Die Zahlung der variablen Vergütung könne der Kläger nach Ansicht des OLG Düsseldorf auch nicht aus §§ 280 Abs. 1 und 3, 281, 252 BGB beanspruchen. Ein Arbeitgeber könne zwar bei einer nicht abgeschlossenen Zielvereinbarung verpflichtet sein, dem Arbeitnehmer nach Ablauf der Zielperiode wegen der entgangenen Vergütung Schadensersatz zu leisten. Dieser Schadensersatzanspruch beruhe jedoch darauf, dass eine Zielvereinbarung nicht zustande gekommen ist, obwohl eine Verpflichtung zum Abschluss und zu ernsthaften Verhandlungen bestand, und dadurch eine bestimmte Vergütung entgehe. Diese Voraussetzungen habe der Kläger nicht vorgetragen. Zudem sei die Übertragung dieser Grundsätze auf einen Geschäftsführer fraglich. Aus Sicht des OLG Düsseldorfs dürfte es zudem aufgrund der Freistellung Aufgabe des Klägers gewesen sein, die Beklagte zur Verhandlung über die Zielvereinbarung aufzufordern. Dies sei ebenfalls nicht ausreichend vorgetragen worden.

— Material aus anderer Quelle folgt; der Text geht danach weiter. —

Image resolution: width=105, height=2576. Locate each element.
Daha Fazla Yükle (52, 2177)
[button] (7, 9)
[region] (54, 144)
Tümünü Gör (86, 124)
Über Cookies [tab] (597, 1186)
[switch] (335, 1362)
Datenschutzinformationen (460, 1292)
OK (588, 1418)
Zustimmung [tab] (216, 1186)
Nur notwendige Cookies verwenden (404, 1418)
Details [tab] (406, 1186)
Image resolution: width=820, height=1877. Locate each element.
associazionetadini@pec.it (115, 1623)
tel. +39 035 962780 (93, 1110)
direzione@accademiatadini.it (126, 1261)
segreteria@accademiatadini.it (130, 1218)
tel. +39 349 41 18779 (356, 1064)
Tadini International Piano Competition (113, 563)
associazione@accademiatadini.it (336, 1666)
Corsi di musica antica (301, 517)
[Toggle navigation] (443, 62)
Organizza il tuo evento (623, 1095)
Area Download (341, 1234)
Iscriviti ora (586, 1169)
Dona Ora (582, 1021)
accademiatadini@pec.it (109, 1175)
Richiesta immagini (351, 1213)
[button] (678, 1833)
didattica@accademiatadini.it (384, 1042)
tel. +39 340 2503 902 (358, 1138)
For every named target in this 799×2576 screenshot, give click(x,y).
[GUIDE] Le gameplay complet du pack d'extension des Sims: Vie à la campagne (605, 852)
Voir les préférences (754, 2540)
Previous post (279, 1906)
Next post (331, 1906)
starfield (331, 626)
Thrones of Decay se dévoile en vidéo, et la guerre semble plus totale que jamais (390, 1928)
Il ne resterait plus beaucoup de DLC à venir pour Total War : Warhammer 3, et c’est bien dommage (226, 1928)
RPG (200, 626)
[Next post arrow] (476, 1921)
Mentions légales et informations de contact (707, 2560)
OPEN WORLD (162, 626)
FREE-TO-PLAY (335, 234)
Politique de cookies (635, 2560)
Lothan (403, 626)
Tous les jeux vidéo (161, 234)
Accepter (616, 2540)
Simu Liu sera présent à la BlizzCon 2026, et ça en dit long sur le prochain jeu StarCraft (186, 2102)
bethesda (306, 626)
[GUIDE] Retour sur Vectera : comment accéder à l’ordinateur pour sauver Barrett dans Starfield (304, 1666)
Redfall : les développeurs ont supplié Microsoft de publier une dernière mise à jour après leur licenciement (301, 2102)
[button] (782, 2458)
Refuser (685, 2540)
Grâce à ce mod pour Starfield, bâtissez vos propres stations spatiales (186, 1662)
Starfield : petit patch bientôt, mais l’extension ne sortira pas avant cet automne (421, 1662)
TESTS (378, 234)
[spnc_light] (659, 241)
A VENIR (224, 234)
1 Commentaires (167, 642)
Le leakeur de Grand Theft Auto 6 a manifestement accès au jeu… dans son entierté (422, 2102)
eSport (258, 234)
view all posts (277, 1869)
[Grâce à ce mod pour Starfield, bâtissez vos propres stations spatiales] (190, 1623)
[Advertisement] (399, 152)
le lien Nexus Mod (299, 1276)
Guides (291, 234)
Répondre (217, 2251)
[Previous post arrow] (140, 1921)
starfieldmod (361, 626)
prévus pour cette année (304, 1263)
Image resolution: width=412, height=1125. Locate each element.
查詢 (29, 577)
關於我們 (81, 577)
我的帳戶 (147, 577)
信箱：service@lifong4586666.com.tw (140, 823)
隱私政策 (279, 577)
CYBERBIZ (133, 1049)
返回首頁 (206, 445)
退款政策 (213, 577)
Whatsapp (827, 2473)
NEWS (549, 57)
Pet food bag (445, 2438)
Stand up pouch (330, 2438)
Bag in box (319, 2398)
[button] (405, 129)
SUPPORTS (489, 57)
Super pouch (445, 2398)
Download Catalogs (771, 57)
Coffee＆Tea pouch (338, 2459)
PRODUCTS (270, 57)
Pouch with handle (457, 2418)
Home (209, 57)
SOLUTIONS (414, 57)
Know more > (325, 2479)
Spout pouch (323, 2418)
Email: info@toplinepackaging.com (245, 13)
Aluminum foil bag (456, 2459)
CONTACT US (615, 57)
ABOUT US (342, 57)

Eine Schätzung des Schadens dürfe nach § 287 Abs. 1 ZPO schließlich nicht völlig abstrakt erfolgen und nicht mangels greifbarer, vom Kläger vorzutragender Anhaltspunkte „völlig in der Luft hängen“. Das OLG Düsseldorf sah daher keine ausreichende Grundlage für eine Schätzung. Es seien keine tragfähigen Anhaltspunkte dafür vorgetragen worden, welche Ziele speziell mit dem Kläger vereinbart worden wären oder hätten vereinbart werden können. Dass und inwiefern sich seine nur 6-monatige Tätigkeit für die Beklagte im Jahr 2017 noch ausgewirkt und zu deren erfolgreicher Entwicklung beigetragen hat, habe der Vortrag des Klägers nicht erkennen lassen. Da der Kläger außerdem im gesamten Jahr 2017 freigestellt war, scheide auch die Unterstellung vollständigen Zielerreichung aus.

III. Der Praxistipp

Das OLG Düsseldorf überträgt die durch das Bundesarbeitsgericht entwickelten Grundsätze zu Stichtagsklauseln und Schadensersatzansprüchen wegen unterbliebener Zielvereinbarung auf eine Streitigkeit aus einem Geschäftsführeranstellungsverhältnis, für welche die ordentliche Gerichtsbarkeit zuständig war. Auch wenn das OLG Düsseldorf die konkrete Stichtagsklausel für wirksam hielt, lohnt sich diesbezüglich stets eine genaue Prüfung. Schränkt die Klausel den Arbeitnehmer bzw. Geschäftsführer unangemessen in seinem beruflichen Fortkommen ein, kann diese oftmals unwirksam sein. Auf den vertraglich vereinbarten Stichtag kommt es dann nicht mehr an.